著者
王 喜宏 松本 忠
出版者
日本知能情報ファジィ学会
雑誌
日本ファジィ学会誌 (ISSN:0915647X)
巻号頁・発行日
vol.9, no.6, pp.917-932, 1997
参考文献数
19
被引用文献数
1

本論文ではファジィ制御に用いられる種々の推論法によるファジィ制御器の非線形特性の考察から、拡張Haddad法である非線形制御系の時間領域安定解析法が任意の推論法による制御器を持つファジィ制御系の安定解析に適用できることを次の代表的な推論法をもつファジィ制御系の安定解析を具体的に行うことによって検証している。即ち、直接法である(1)min-max-重心法、(2)product-sum-重心法、(3)関数型推論法に対しては、2入力1出力ファジィ制御器を、間接法(塚本の方法)に対しては、3入力1出力ファジィ制御器を用いている。
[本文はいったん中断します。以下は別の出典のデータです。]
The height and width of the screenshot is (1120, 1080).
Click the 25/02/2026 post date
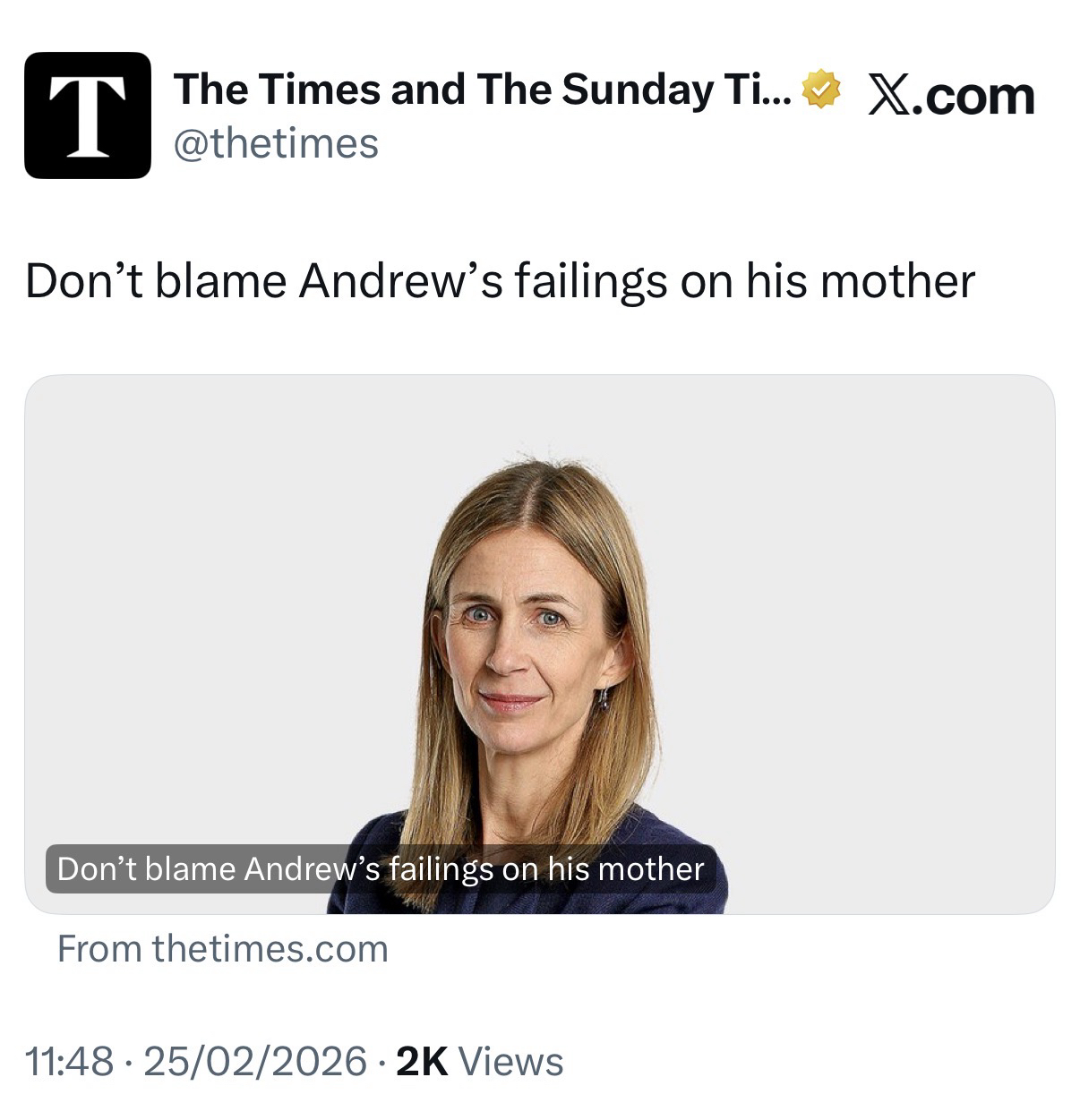[x=255, y=1062]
ここでの安定条件は、任意の推論法による制御器を持つファジィ制御系の有界入力有界出力安定性と大域漸近安定性の十分条件が制御器の入出力空間の象限分割による象限特徴量、制御対象のインパルス応答の正、負面積、及び入力信号の終端上、下界などの特徴量に関する非線形連立代数不等式より定まる集合の有界性と収束性で与えることが示されている。同時に、本論文では、最も基本的な2入力1出力ファジィ制御器を持つファジィ制御系のための安定定理とその証明が詳しく与えられている。本論文で提案された安定解析法は制御器の非線形特性に特別な形を要求していないため、使われる推論法によらずに普遍的に適用でき、特に、関連型推論法を用いるファジィ制御系の場合では、制御規則の後件部関数が非線形の場合でも適用可能であることを特徴としている。